Tim Kring of “Heroes” fame is the showrunner for “Touch.” And it shows. It shows with all the same problems that “Heroes” faced, especially as the series wore on past season two.
Like “Heroes,” “Touch” gets needlessly convoluted at times and often doesn’t make any pragmatic sense. It’s meant to show that things are all connected, but the numbers that bring people together aren’t relevant to anything and result from completely arbitrary and unrelated things.
“Touch” has some great people behind it, and it’s nice to see Sutherland working in a series again. However, he’s carrying all of his Jack Bauer baggage with him. He doesn’t do enough to differentiate the character than the one in “24,” often employing the same delivery and acting ticks that become confusing to the viewer.

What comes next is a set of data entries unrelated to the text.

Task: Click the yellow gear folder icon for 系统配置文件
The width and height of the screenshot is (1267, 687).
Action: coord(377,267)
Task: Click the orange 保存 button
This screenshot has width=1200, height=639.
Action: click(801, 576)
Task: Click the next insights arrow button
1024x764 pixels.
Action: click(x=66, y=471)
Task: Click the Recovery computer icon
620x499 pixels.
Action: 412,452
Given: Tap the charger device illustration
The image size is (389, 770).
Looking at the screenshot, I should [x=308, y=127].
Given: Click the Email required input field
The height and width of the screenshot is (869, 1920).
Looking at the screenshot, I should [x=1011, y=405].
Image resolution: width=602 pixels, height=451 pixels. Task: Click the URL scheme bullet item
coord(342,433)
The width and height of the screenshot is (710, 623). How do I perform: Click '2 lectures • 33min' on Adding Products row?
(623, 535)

But the real problem with “Touch” is that it’s just too far out there. Like “Heroes” in season four, this show tries to be oh-so-clever with twists and turns. However, it has a saccharine-sweet overly goopy sense of optimism that I found too hard to swallow.
Finally, as sensitive as I am to children with developmental disorders, and as good as it is for a show to raise awareness of individuals in the autistic spectrum, the obligatory writing of a child with this condition is quickly becoming exploitative and trite. Sensitivity is good. Cashing in on a trend is not.
The season one DVD comes with all eleven episodes on three discs. Special features include deleted scenes, an extended pilot episode, plus two featurettes: “Fate’s Equation” and “Touch the World.”